My grandchildren have discovered YouTube.
Now I am hoping that both of them, though still quite young, get the moviemaking bug.
This little book of 72 pages is very kid friendly. There's a short chapter on what you need: some form of video camera that will output directly to the computer for live capture. That could be a cheap webcam or an expensive HD set-up, as long it has a FireWire or USB capability for direct capture. They recommend you download the very capable SAM Animation software developed by Tufts University. (The version they suggest is free, but there is also a more advanced paid version as well.) This is followed by several pages on using the SAM program. The SAM program is an excellent choice for the task.
This chapter is very well done and will serve both parents (and grandparents) who want to guide their kids - and the kids themselves. For slightly older children, the instructions are easy to grasp.
There are 18 projects or, if you want o view them this way, lessons, which cover different aspects of stop motion animation. All of the projects are laid out very well in steps-by-step form. Most of the projects have a tip or two, such as how to make it look like a toy car is going over a cliff.
A small amount of Plasticene modeling clay is included for the chapters on claymation.
A number of pages are given over to die-cut pop-outs for use in creating some of the projects. For example, there are six sets of printed lips in various positions for use in making videos of talking vegetables and the like.
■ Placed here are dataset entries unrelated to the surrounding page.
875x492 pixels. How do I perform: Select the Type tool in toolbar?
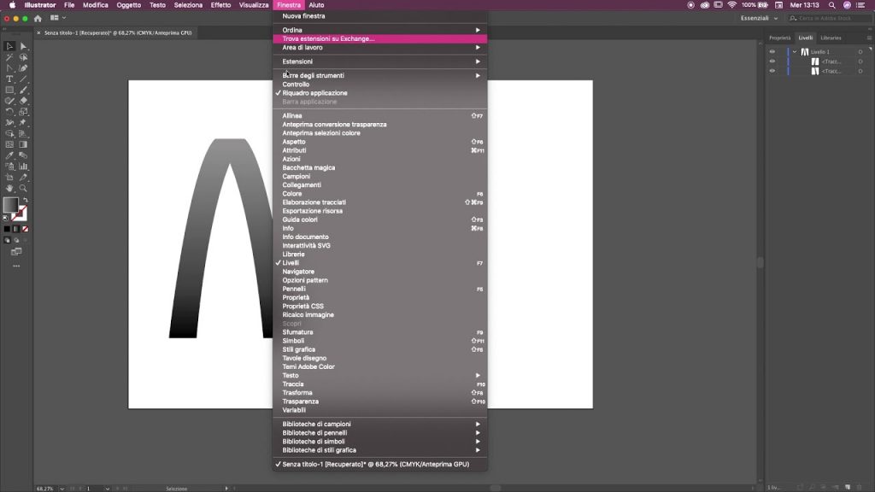tap(9, 79)
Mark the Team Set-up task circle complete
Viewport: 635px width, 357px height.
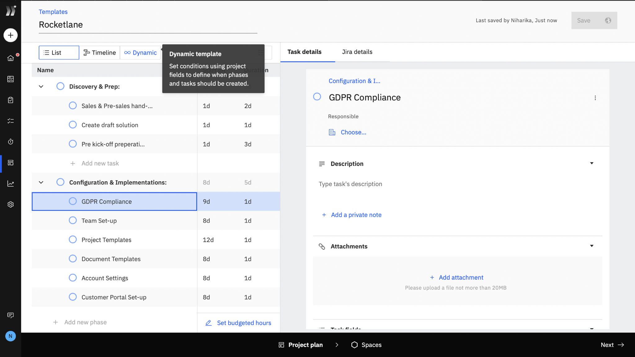(x=73, y=220)
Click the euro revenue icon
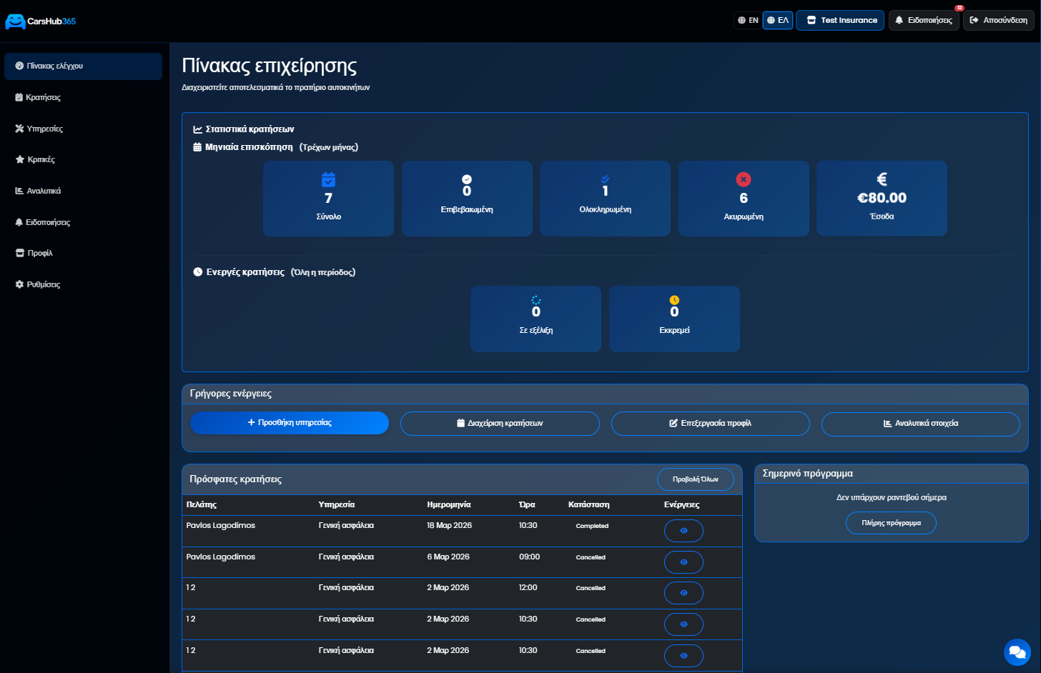This screenshot has height=673, width=1041. [882, 179]
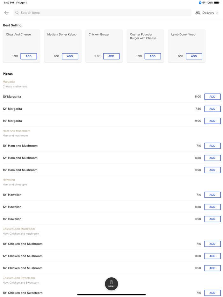Add 10" Margarita pizza
This screenshot has width=223, height=297.
[x=212, y=97]
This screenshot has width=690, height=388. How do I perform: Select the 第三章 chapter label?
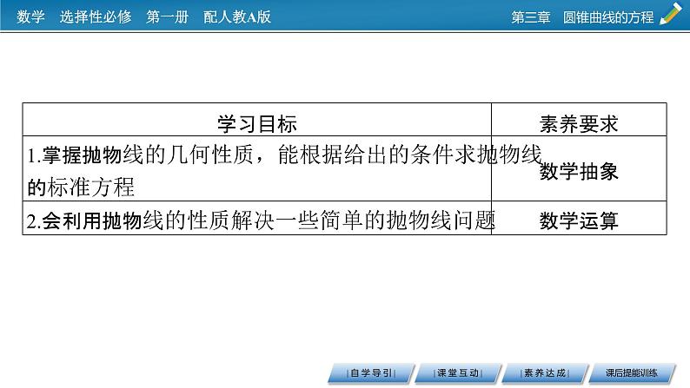(x=531, y=17)

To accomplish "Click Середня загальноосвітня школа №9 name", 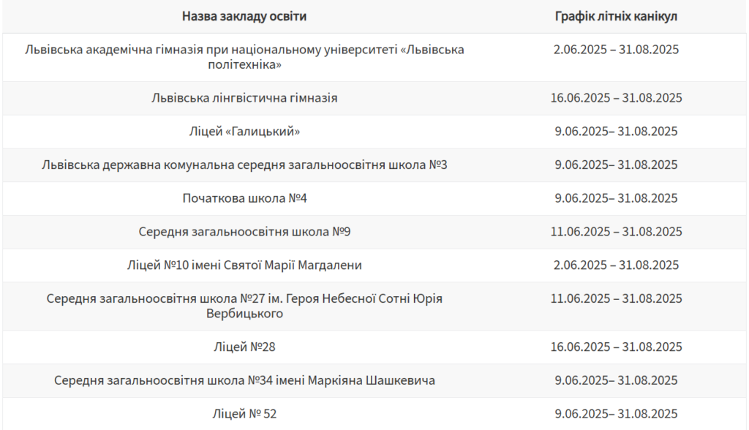I will [x=244, y=232].
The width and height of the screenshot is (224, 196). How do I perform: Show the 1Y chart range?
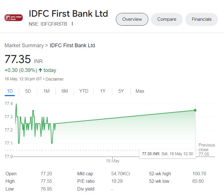point(103,91)
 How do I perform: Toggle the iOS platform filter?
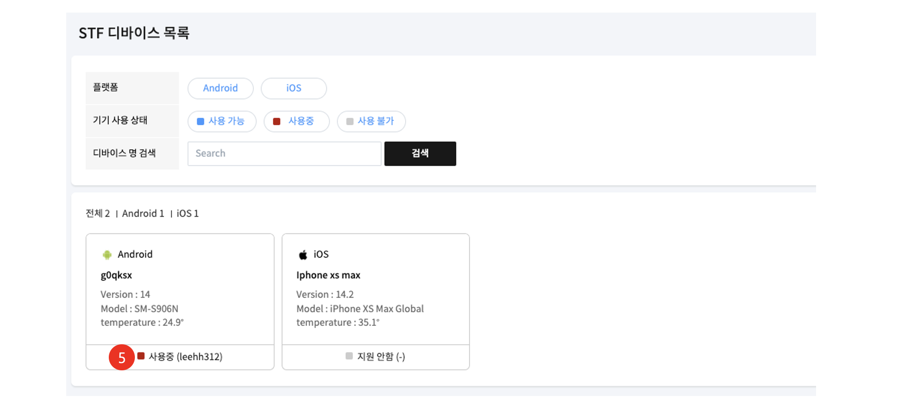tap(293, 88)
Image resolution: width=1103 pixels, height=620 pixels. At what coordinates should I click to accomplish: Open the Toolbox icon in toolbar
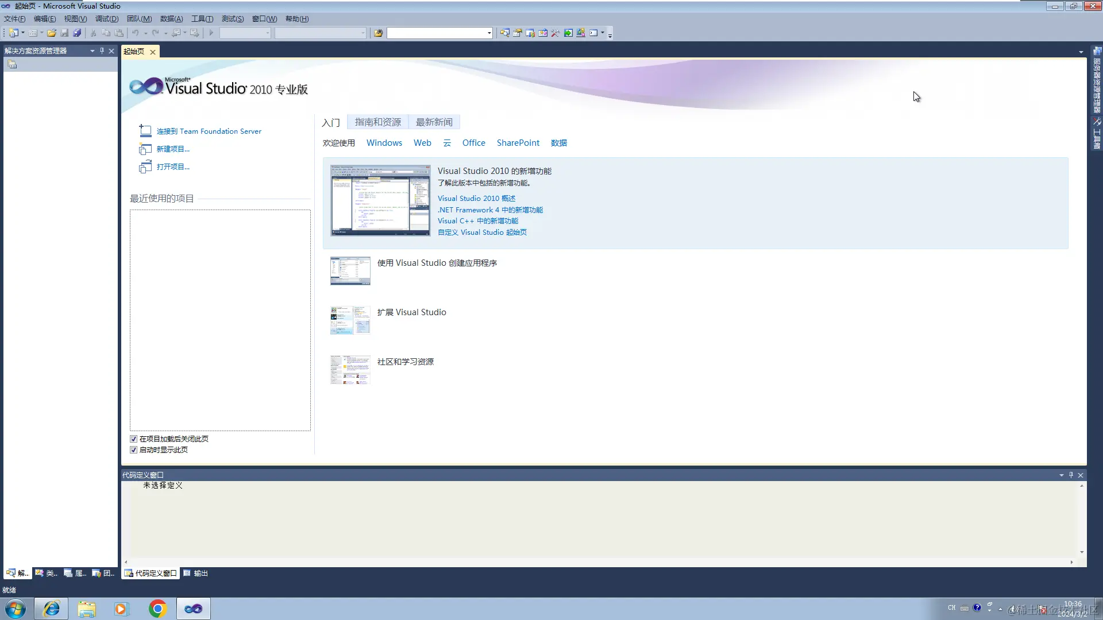[556, 33]
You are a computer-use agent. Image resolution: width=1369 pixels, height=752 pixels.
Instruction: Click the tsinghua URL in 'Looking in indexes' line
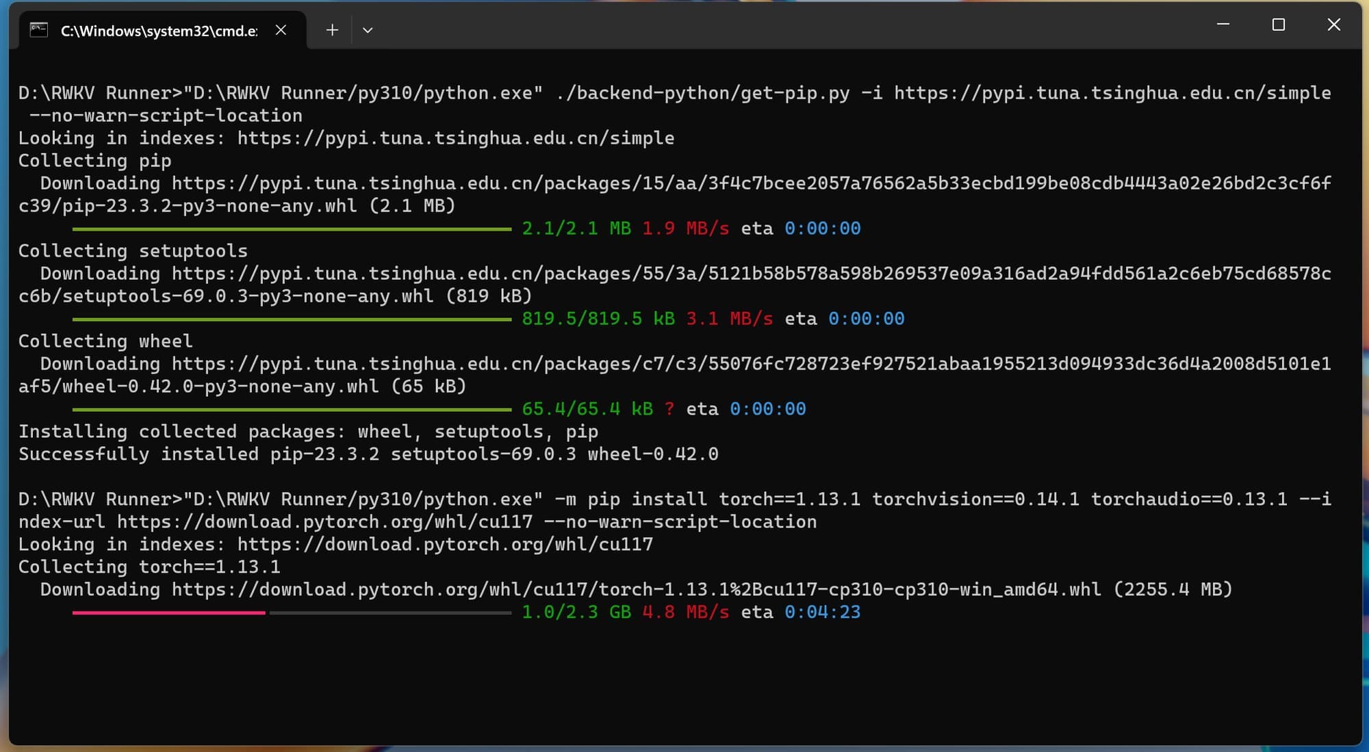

Providing these is actually a thoughtful touch since it makes it a lot easier for kids to get into the project without having to undertake a lot of extraneous activities.
Overall, this is a very well done book. For kids aged 5 - 9, the assistance of an older person will probably be very helpful. For children aged 10 and older, the book itself should be sufficient.
I can hardly wait for the next visit from the grandchildren. Animation fun ahead!